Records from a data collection
----

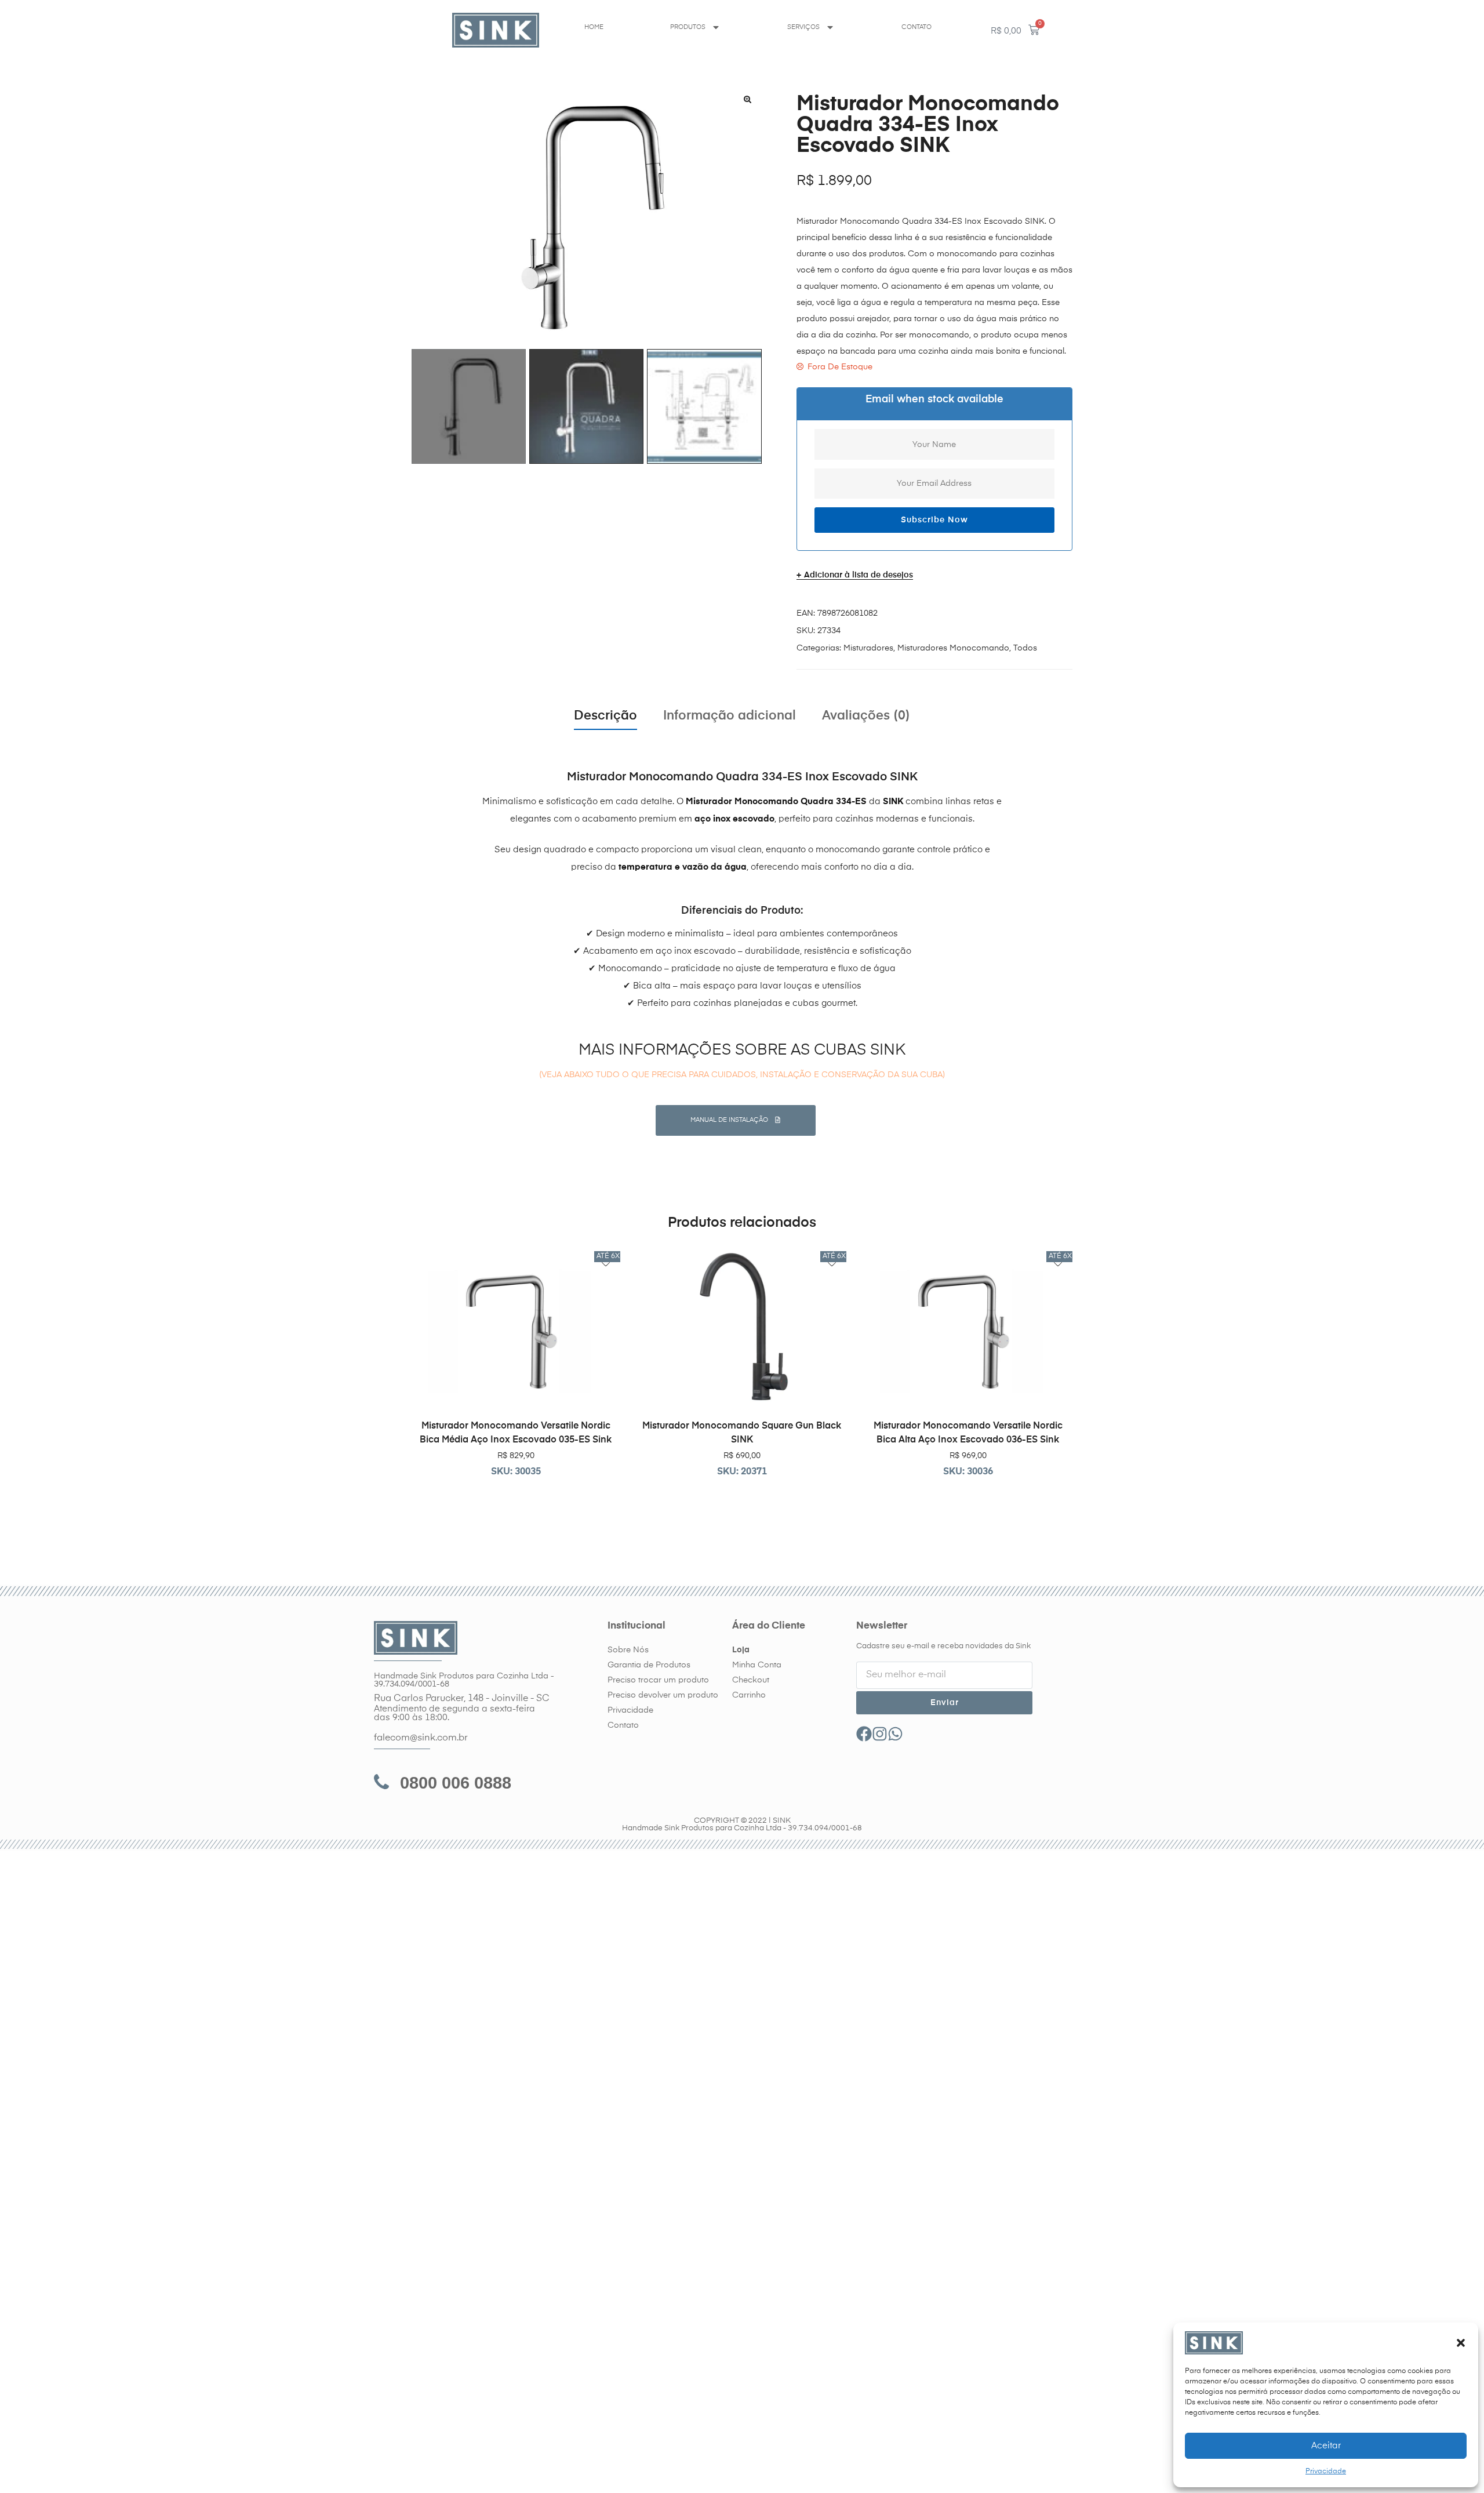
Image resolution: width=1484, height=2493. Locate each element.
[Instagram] (880, 1734)
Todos (1025, 648)
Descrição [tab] (605, 716)
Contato (916, 27)
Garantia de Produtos (649, 1665)
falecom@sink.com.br (421, 1738)
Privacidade (1325, 2471)
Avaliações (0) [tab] (866, 716)
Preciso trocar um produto (658, 1680)
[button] (1461, 2343)
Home (593, 27)
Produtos (687, 27)
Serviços (803, 27)
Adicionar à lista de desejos (858, 575)
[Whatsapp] (895, 1734)
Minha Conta (756, 1665)
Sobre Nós (628, 1650)
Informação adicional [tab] (729, 716)
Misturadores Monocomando (953, 648)
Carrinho (749, 1695)
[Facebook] (864, 1734)
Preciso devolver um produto (663, 1695)
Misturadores (868, 648)
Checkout (750, 1680)
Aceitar (1326, 2445)
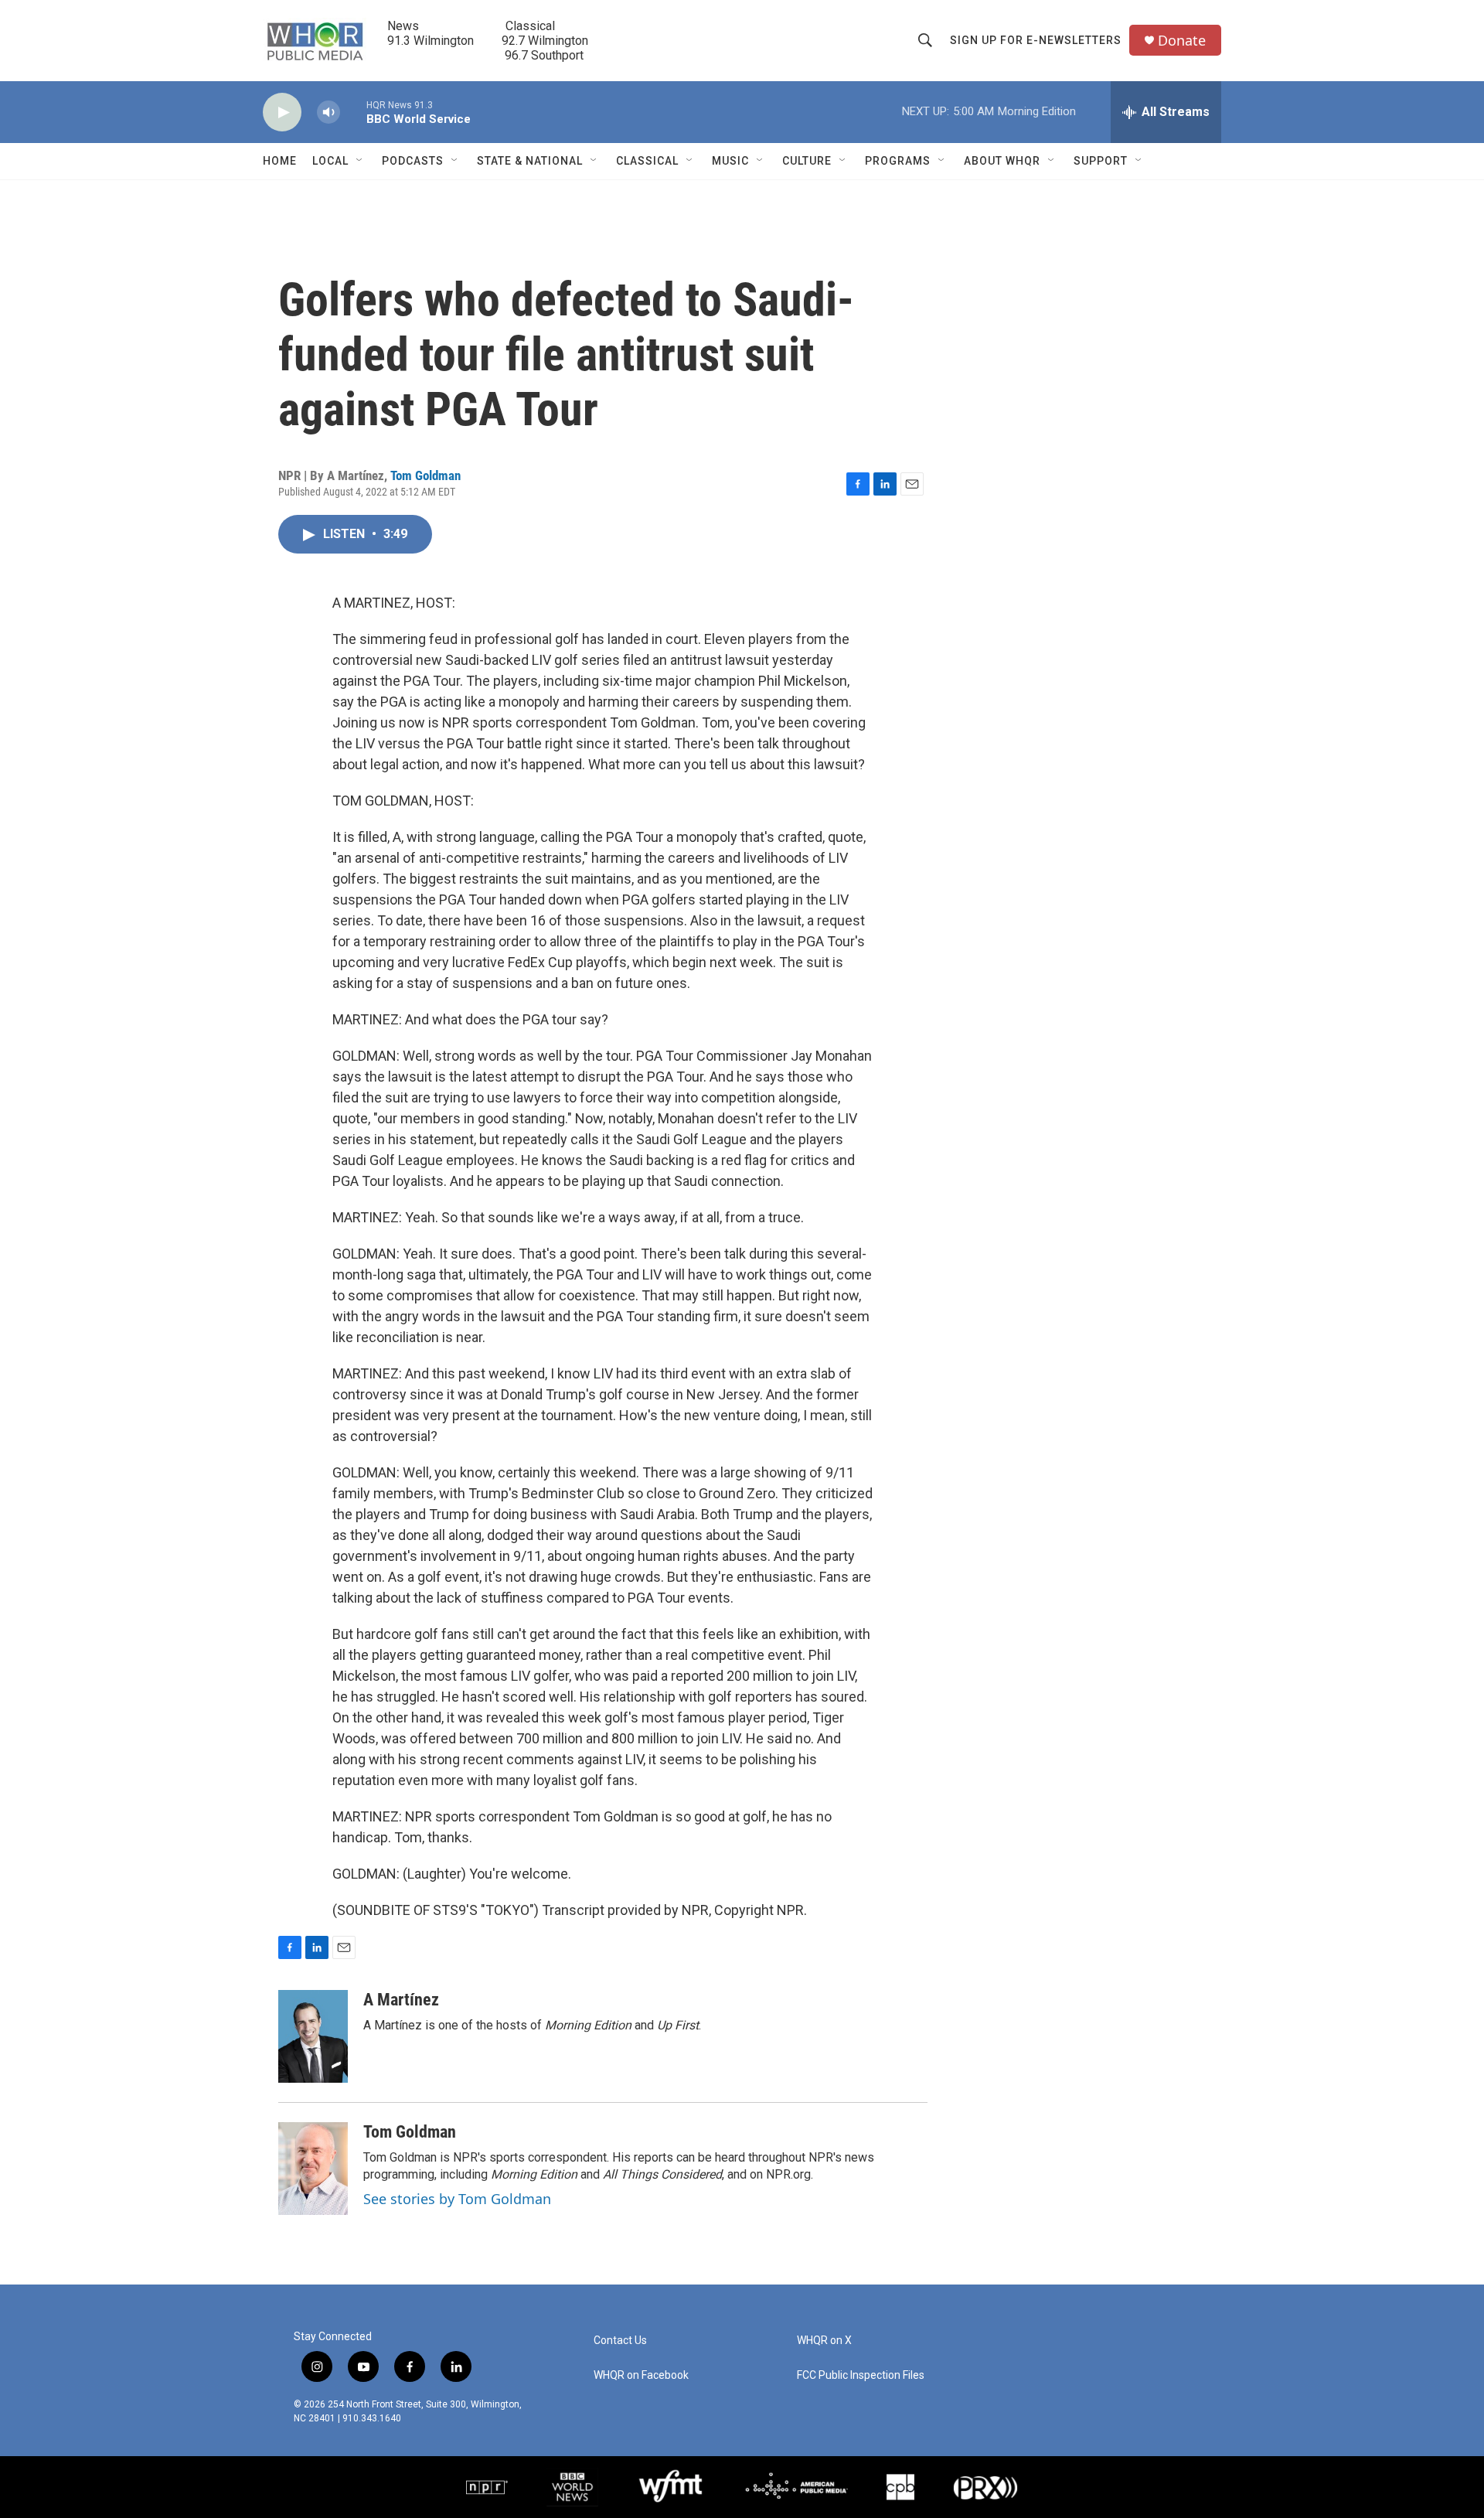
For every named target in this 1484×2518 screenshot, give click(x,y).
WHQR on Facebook (641, 2375)
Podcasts (413, 161)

----

Problem details: Output all entries unchanged; skip the pictures.

Solved problem:
Image resolution: width=1484, height=2493. Locate each element.
[Instagram] (880, 1734)
Todos (1025, 648)
Descrição [tab] (605, 716)
Contato (916, 27)
Garantia de Produtos (649, 1665)
falecom@sink.com.br (421, 1738)
Privacidade (1325, 2471)
Avaliações (0) [tab] (866, 716)
Preciso trocar um produto (658, 1680)
[button] (1461, 2343)
Home (593, 27)
Produtos (687, 27)
Serviços (803, 27)
Adicionar à lista de desejos (858, 575)
[Whatsapp] (895, 1734)
Minha Conta (756, 1665)
Sobre Nós (628, 1650)
Informação adicional [tab] (729, 716)
Misturadores Monocomando (953, 648)
Carrinho (749, 1695)
[Facebook] (864, 1734)
Preciso devolver um produto (663, 1695)
Misturadores (868, 648)
Checkout (750, 1680)
Aceitar (1326, 2445)
For every named target in this 1484×2518 screenshot, give click(x,y).
WHQR on Facebook (641, 2375)
Podcasts (413, 161)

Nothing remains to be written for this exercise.